* _PROBLEM_
Please copy each line below that contains the word "agent".

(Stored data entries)

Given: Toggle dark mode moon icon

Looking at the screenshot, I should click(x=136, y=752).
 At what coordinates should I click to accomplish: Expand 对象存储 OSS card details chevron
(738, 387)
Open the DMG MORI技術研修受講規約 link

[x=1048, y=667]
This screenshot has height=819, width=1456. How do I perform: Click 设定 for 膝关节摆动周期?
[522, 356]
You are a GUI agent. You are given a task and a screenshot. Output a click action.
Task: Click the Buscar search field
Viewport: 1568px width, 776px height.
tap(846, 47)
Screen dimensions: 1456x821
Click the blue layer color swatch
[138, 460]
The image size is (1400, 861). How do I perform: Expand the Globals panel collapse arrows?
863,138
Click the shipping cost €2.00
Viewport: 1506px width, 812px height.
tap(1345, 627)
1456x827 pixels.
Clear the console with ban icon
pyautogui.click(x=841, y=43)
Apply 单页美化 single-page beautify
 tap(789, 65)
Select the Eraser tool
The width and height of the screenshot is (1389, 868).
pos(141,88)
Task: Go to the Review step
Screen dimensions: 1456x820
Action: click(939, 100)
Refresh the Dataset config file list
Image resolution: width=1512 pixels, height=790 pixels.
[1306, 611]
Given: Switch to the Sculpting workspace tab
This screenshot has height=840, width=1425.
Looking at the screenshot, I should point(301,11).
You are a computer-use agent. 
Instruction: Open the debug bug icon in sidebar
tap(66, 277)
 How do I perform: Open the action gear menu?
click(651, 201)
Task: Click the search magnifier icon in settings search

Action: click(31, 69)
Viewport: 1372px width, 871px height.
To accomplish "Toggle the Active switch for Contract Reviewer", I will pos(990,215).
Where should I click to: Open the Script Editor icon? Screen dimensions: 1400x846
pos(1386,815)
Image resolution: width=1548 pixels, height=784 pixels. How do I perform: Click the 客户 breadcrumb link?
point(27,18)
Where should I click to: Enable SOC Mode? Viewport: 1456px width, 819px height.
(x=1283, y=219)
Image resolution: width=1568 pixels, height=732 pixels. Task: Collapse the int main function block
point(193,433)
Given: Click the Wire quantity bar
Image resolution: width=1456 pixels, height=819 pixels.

* _FINISHED TASK_
You are a GUI agent. You are given a task and a screenshot. Output a click action.
You are a computer-use agent. 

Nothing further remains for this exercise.